Mami, ¿Qué Hago?


 

Nadie nace con once puñaladas dentro.

Tampoco se improvisa el camino hacia un acto irreversible.

Pero aquella tarde, en un rincón de la ciudad que ya no puede llamarse inocente, ella cayó al suelo con los ojos abiertos, mirando un punto fijo en el que nunca creyó que acabaría su historia.

Lo demás fue oscuridad.

El objeto punzante —ni siquiera un arma formal, sino algo improvisado, cotidiano, doméstico, sucio — atravesó su cuerpo once veces.

Entre todas, una sola entró directo, a través del ápice del corazón después de perforar el pulmón izquierdo.

Profunda, atajo piel, tejido subcutáneo, musculo intercostal, pleura, pericardio hasta llegar al órgano del amor.

El corazón, ese vértice que late primero cuando nacemos, ese mismo rincón que responde al amor antes que al lenguaje.

Fue un crimen sin poesía.

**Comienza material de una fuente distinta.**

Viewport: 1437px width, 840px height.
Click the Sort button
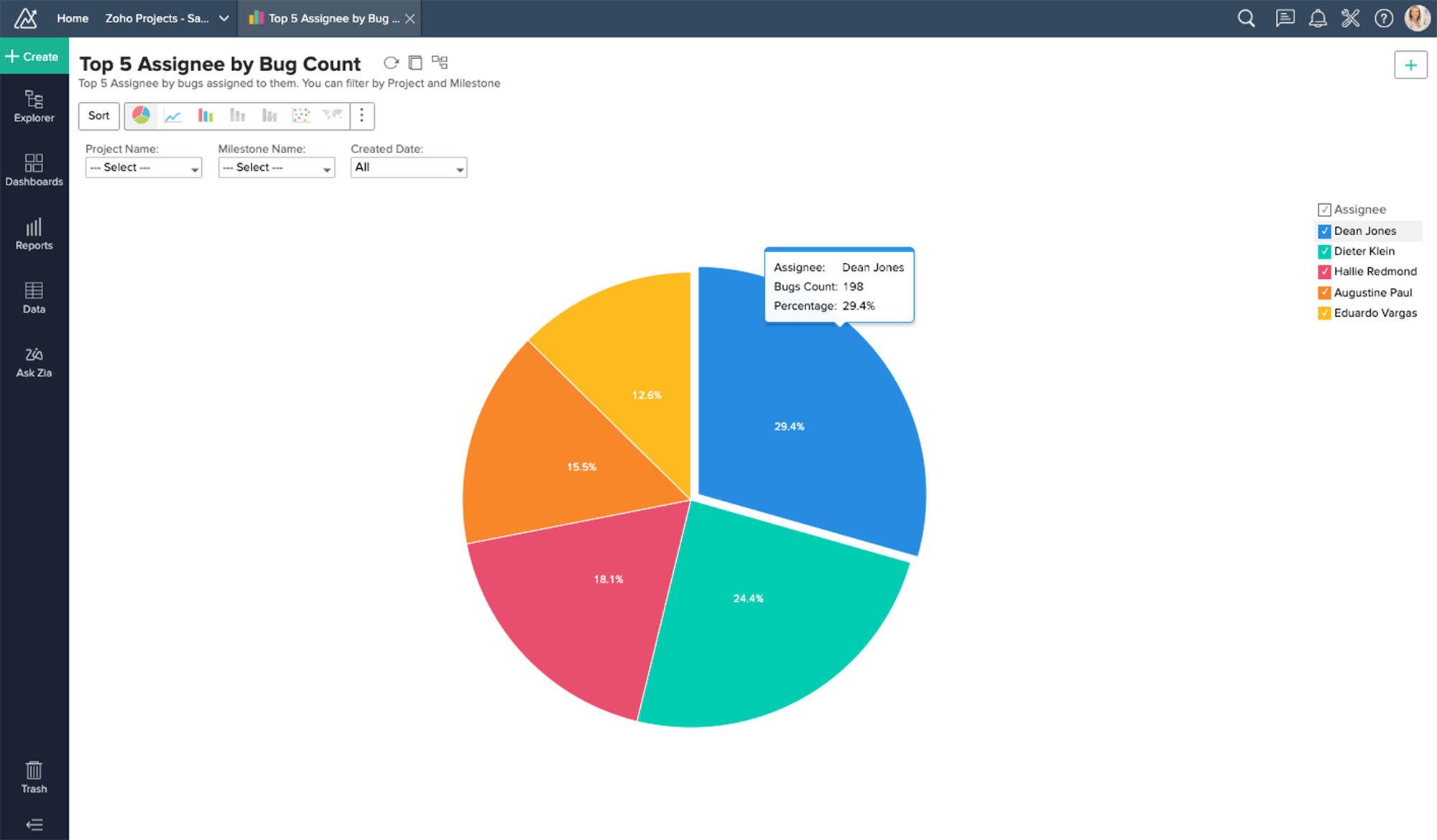click(x=99, y=116)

Pero fue también una metáfora brutal. Se asesinó el amor en el órgano que lo simboliza. No solo murió una joven; murió algo más profundo, más colectivo.

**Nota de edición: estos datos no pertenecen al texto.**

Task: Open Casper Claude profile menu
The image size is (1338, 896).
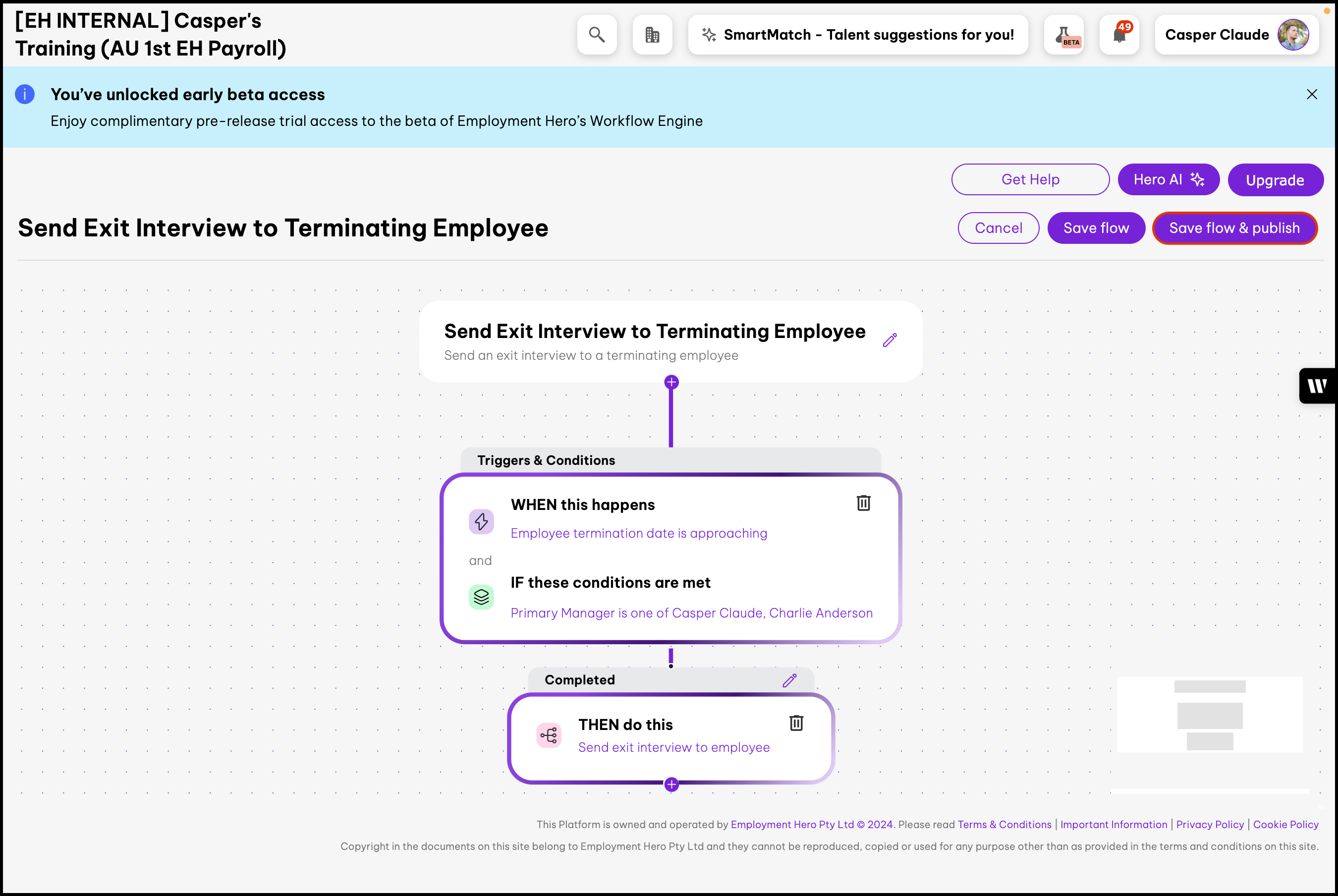Action: pyautogui.click(x=1236, y=35)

Cuando la niña cayó —aún respirando, aún sin saber que todo estaba dicho—, La otra niña, si, aquella que cometió el crimen, se dio vuelta hacia su madre. No hacia la justicia, ni hacia su conciencia. Hacia la mujer que le había puesto el arma en la mano, o la idea en la cabeza.

Mami, ¿qué hago? —preguntó, como si la historia pudiera deshacerse en voz alta.

Esa pregunta, seca y absurda, ya pertenece al registro público.

Lo demás lo sabemos.

Recogieron los desechos los paramédicos, confirmaron su muerte los forenses, lo repitieron los titulares. Pero lo esencial no está en las páginas judiciales ni en los periódicos. Está en el eco de esa frase, la última antes de que todo se volviera irreversible.

Ella no murió de una sola puñalada.

Murió del contexto. De la madre que no corrigió sino que empujó. Murió de una cultura que normaliza odios silenciosos, que justifica conductas violentas como reacciones emocionales. Murió por la falta de límites, por la ausencia de redención entre niñas criadas con rabia heredada.

La justicia llegará —lenta, como siempre— con cargos, sentencias, dictámenes psicológicos y procedimientos. Pero la herida más grave no estará en el expediente, sino en la sociedad que se miró al espejo y reconoció algo suyo en esa escena:

“una madre que guía, una hija que obedece, una víctima que nunca lo vio venir.”